Most unexpected sidelight of our Lyceum lecture yesterday, a real Dorian Gray moment: the speaker, I discovered, attended Furman University back in the ’70s as an undergrad with my old grad school friend Mark Stone, the Schopenhauer scholar. I haven’t seen Mark since about 1985, so the mental picture I carry of him is chronologically dated. It took a moment to sync the incongruity and realize that Mark will also have put on some years.
I’m still working on the realization that I have, too. Better dust that portrait in the attic.

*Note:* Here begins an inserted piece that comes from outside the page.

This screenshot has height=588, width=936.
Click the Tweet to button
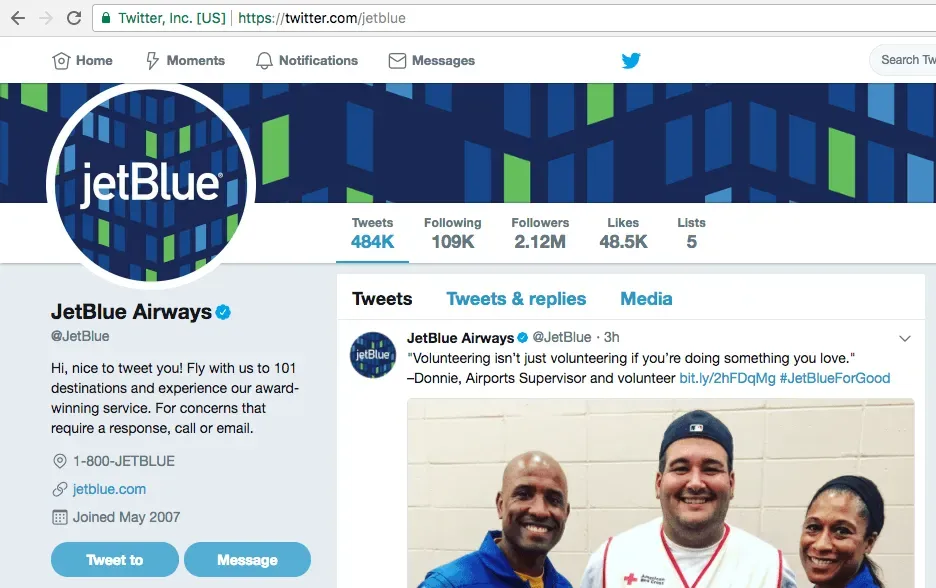click(x=115, y=559)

Our speaker Bill Martin was just back from Shanghai (where they thought he looked like Einstein, with his gray unkempt hair) , full of interesting observations and speculations about China’s future. He was more nostalgic for China’s Maoist past than I would have been, but of course I was never a Maoist. I just kept hearing John Lennon’s voice in my head, during the talk. (“You say you want a revolution, well, you know… you better free your mind instead.”)
Bill listened to the Beatles in his rented silver Beatle on his drive to our campus, by the way, and thought that car assignment might have been prophetic.
Mao’s mama was a Buddhist, we learned, and Mao thought Buddhists were nice. But he didn’t rule like a Buddhist, for those 26 turbulent years. Bill noted that Confucianism remains the “glue” that holds that society together, and gives it some credit for keeping the streets safer than those of Chicago.
But they don’t have the Cubs or Bill Murray, now do they?